◆ Exercise directions ◆
Format every line of the rows below as a JSON list of strings, one string per line, and omit blank lines.

◆ Data shown ◆
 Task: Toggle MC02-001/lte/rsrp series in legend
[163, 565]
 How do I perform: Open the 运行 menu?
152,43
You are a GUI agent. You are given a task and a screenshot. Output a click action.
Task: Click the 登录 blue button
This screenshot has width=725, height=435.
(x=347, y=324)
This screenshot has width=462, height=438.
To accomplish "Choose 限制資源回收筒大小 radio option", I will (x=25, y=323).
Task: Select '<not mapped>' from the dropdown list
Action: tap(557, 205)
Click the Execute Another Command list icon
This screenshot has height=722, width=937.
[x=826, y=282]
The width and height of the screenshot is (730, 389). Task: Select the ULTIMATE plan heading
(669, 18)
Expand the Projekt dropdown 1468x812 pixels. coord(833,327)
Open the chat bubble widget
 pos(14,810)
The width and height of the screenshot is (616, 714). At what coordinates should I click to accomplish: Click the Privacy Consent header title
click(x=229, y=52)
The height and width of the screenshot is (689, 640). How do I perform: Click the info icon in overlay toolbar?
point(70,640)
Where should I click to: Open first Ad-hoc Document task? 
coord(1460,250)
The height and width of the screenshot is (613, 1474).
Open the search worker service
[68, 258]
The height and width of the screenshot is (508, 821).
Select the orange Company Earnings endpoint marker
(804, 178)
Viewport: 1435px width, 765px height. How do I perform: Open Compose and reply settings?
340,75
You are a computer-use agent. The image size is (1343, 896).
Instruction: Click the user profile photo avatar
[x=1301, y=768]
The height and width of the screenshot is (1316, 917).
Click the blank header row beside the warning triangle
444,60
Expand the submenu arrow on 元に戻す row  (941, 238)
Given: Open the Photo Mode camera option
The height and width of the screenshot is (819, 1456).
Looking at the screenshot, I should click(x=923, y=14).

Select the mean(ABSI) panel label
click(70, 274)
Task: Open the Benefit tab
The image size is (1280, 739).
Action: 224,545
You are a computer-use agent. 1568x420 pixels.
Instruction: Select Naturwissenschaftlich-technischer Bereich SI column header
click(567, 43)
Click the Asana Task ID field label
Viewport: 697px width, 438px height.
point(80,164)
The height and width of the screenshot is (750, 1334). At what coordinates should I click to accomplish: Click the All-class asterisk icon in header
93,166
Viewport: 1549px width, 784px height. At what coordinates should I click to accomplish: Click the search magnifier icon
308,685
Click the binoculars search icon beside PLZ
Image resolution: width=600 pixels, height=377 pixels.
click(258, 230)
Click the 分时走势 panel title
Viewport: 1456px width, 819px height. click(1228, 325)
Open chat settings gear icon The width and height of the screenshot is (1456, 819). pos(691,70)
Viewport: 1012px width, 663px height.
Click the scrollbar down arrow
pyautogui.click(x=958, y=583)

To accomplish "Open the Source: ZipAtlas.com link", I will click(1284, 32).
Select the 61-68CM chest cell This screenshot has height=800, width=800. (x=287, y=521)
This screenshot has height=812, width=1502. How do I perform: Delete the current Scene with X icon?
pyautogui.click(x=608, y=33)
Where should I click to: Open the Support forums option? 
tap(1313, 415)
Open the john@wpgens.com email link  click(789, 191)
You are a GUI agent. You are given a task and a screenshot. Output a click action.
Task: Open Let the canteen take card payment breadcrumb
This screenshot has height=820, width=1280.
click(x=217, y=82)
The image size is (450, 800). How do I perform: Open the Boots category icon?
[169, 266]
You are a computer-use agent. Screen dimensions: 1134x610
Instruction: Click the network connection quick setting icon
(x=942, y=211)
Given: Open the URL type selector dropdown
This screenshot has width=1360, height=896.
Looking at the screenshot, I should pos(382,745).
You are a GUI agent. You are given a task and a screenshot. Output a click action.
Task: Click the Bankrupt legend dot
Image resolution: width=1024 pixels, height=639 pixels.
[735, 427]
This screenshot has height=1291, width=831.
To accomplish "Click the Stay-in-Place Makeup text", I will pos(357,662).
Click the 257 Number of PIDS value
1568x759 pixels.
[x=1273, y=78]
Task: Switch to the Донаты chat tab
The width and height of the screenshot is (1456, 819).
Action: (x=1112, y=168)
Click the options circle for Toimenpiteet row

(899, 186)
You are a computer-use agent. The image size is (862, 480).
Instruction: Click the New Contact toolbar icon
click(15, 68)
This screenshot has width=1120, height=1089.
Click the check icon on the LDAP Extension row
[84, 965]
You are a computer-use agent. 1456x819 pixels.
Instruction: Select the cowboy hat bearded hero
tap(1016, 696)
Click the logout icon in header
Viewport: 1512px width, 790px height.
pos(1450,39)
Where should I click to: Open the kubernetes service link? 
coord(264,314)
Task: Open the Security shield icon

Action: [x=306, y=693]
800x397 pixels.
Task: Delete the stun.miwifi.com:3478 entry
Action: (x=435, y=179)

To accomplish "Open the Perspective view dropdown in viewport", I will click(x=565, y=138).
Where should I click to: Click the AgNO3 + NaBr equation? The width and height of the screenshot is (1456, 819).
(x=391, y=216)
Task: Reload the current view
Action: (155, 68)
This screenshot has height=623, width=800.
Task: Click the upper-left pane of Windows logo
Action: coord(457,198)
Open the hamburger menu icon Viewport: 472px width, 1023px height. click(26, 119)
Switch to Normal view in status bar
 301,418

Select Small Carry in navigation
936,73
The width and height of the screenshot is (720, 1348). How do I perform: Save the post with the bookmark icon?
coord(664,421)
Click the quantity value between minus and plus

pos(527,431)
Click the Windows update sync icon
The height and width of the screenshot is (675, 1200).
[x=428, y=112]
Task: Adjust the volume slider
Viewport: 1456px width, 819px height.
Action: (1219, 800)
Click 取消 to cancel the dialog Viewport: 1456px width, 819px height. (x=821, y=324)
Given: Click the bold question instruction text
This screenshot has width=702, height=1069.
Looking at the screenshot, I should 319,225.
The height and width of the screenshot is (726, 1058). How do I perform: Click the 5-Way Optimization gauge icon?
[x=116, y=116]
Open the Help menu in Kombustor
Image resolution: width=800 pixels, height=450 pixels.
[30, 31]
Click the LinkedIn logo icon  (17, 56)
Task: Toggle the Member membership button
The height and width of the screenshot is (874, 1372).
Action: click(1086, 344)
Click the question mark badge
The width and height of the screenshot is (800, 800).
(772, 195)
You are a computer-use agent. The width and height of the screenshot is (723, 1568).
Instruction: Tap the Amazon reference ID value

◆ Answer to this task ◆
[
  " Task: Toggle MC02-001/lte/rsrp series in legend",
  "[163, 565]",
  " How do I perform: Open the 运行 menu?",
  "152,43",
  "You are a GUI agent. You are given a task and a screenshot. Output a click action.",
  "Task: Click the 登录 blue button",
  "This screenshot has width=725, height=435.",
  "(x=347, y=324)",
  "This screenshot has width=462, height=438.",
  "To accomplish \"Choose 限制資源回收筒大小 radio option\", I will (x=25, y=323).",
  "Task: Select '<not mapped>' from the dropdown list",
  "Action: tap(557, 205)",
  "Click the Execute Another Command list icon",
  "This screenshot has height=722, width=937.",
  "[x=826, y=282]",
  "The width and height of the screenshot is (730, 389). Task: Select the ULTIMATE plan heading",
  "(669, 18)",
  "Expand the Projekt dropdown 1468x812 pixels. coord(833,327)",
  "Open the chat bubble widget",
  " pos(14,810)",
  "The width and height of the screenshot is (616, 714). At what coordinates should I click to accomplish: Click the Privacy Consent header title",
  "click(x=229, y=52)",
  "The height and width of the screenshot is (689, 640). How do I perform: Click the info icon in overlay toolbar?",
  "point(70,640)",
  "Where should I click to: Open first Ad-hoc Document task? ",
  "coord(1460,250)",
  "The height and width of the screenshot is (613, 1474).",
  "Open the search worker service",
  "[68, 258]",
  "The height and width of the screenshot is (508, 821).",
  "Select the orange Company Earnings endpoint marker",
  "(804, 178)",
  "Viewport: 1435px width, 765px height. How do I perform: Open Compose and reply settings?",
  "340,75",
  "You are a computer-use agent. The image size is (1343, 896).",
  "Instruction: Click the user profile photo avatar",
  "[x=1301, y=768]",
  "The height and width of the screenshot is (1316, 917).",
  "Click the blank header row beside the warning triangle",
  "444,60",
  "Expand the submenu arrow on 元に戻す row  (941, 238)",
  "Given: Open the Photo Mode camera option",
  "The height and width of the screenshot is (819, 1456).",
  "Looking at the screenshot, I should click(x=923, y=14).",
  "Select the mean(ABSI) panel label",
  "click(70, 274)",
  "Task: Open the Benefit tab",
  "The image size is (1280, 739).",
  "Action: 224,545",
  "You are a computer-use agent. 1568x420 pixels.",
  "Instruction: Select Naturwissenschaftlich-technischer Bereich SI column header",
  "click(567, 43)",
  "Click the Asana Task ID field label",
  "Viewport: 697px width, 438px height.",
  "point(80,164)",
  "The height and width of the screenshot is (750, 1334). At what coordinates should I click to accomplish: Click the All-class asterisk icon in header",
  "93,166",
  "Viewport: 1549px width, 784px height. At what coordinates should I click to accomplish: Click the search magnifier icon",
  "308,685",
  "Click the binoculars search icon beside PLZ",
  "Image resolution: width=600 pixels, height=377 pixels.",
  "click(258, 230)",
  "Click the 分时走势 panel title",
  "Viewport: 1456px width, 819px height. click(1228, 325)",
  "Open chat settings gear icon The width and height of the screenshot is (1456, 819). pos(691,70)",
  "Viewport: 1012px width, 663px height.",
  "Click the scrollbar down arrow",
  "pyautogui.click(x=958, y=583)",
  "To accomplish \"Open the Source: ZipAtlas.com link\", I will click(1284, 32).",
  "Select the 61-68CM chest cell This screenshot has height=800, width=800. (x=287, y=521)",
  "This screenshot has height=812, width=1502. How do I perform: Delete the current Scene with X icon?",
  "pyautogui.click(x=608, y=33)",
  "Where should I click to: Open the Support forums option? ",
  "tap(1313, 415)",
  "Open the john@wpgens.com email link  click(789, 191)",
  "You are a GUI agent. You are given a task and a screenshot. Output a click action.",
  "Task: Open Let the canteen take card payment breadcrumb",
  "This screenshot has height=820, width=1280.",
  "click(x=217, y=82)",
  "The image size is (450, 800). How do I perform: Open the Boots category icon?",
  "[169, 266]",
  "You are a computer-use agent. Screen dimensions: 1134x610",
  "Instruction: Click the network connection quick setting icon",
  "(x=942, y=211)",
  "Given: Open the URL type selector dropdown",
  "This screenshot has width=1360, height=896.",
  "Looking at the screenshot, I should pos(382,745).",
  "You are a GUI agent. You are given a task and a screenshot. Output a click action.",
  "Task: Click the Bankrupt legend dot",
  "Image resolution: width=1024 pixels, height=639 pixels.",
  "[735, 427]",
  "This screenshot has height=1291, width=831.",
  "To accomplish \"Click the Stay-in-Place Makeup text\", I will pos(357,662).",
  "Click the 257 Number of PIDS value",
  "1568x759 pixels.",
  "[x=1273, y=78]",
  "Task: Switch to the Донаты chat tab",
  "The width and height of the screenshot is (1456, 819).",
  "Action: (x=1112, y=168)",
  "Click the options circle for Toimenpiteet row",
  "(899, 186)",
  "You are a computer-use agent. The image size is (862, 480).",
  "Instruction: Click the New Contact toolbar icon",
  "click(15, 68)",
  "This screenshot has width=1120, height=1089.",
  "Click the check icon on the LDAP Extension row",
  "[84, 965]",
  "You are a computer-use agent. 1456x819 pixels.",
  "Instruction: Select the cowboy hat bearded hero",
  "tap(1016, 696)",
  "Click the logout icon in header",
  "Viewport: 1512px width, 790px height.",
  "pos(1450,39)",
  "Where should I click to: Open the kubernetes service link? ",
  "coord(264,314)",
  "Task: Open the Security shield icon",
  "Action: [x=306, y=693]",
  "800x397 pixels.",
  "Task: Delete the stun.miwifi.com:3478 entry",
  "Action: (x=435, y=179)",
  "To accomplish \"Open the Perspective view dropdown in viewport\", I will click(x=565, y=138).",
  "Where should I click to: Click the AgNO3 + NaBr equation? The width and height of the screenshot is (1456, 819).",
  "(x=391, y=216)",
  "Task: Reload the current view",
  "Action: (155, 68)",
  "This screenshot has height=623, width=800.",
  "Task: Click the upper-left pane of Windows logo",
  "Action: coord(457,198)",
  "Open the hamburger menu icon Viewport: 472px width, 1023px height. click(26, 119)",
  "Switch to Normal view in status bar",
  " 301,418",
  "Select Small Carry in navigation",
  "936,73",
  "The width and height of the screenshot is (720, 1348). How do I perform: Save the post with the bookmark icon?",
  "coord(664,421)",
  "Click the quantity value between minus and plus",
  "pos(527,431)",
  "Click the Windows update sync icon",
  "The height and width of the screenshot is (675, 1200).",
  "[x=428, y=112]",
  "Task: Adjust the volume slider",
  "Viewport: 1456px width, 819px height.",
  "Action: (1219, 800)",
  "Click 取消 to cancel the dialog Viewport: 1456px width, 819px height. (x=821, y=324)",
  "Given: Click the bold question instruction text",
  "This screenshot has width=702, height=1069.",
  "Looking at the screenshot, I should 319,225.",
  "The height and width of the screenshot is (726, 1058). How do I perform: Click the 5-Way Optimization gauge icon?",
  "[x=116, y=116]",
  "Open the Help menu in Kombustor",
  "Image resolution: width=800 pixels, height=450 pixels.",
  "[30, 31]",
  "Click the LinkedIn logo icon  (17, 56)",
  "Task: Toggle the Member membership button",
  "The height and width of the screenshot is (874, 1372).",
  "Action: click(1086, 344)",
  "Click the question mark badge",
  "The width and height of the screenshot is (800, 800).",
  "(772, 195)",
  "You are a computer-use agent. The width and height of the screenshot is (723, 1568).",
  "Instruction: Tap the Amazon reference ID value"
]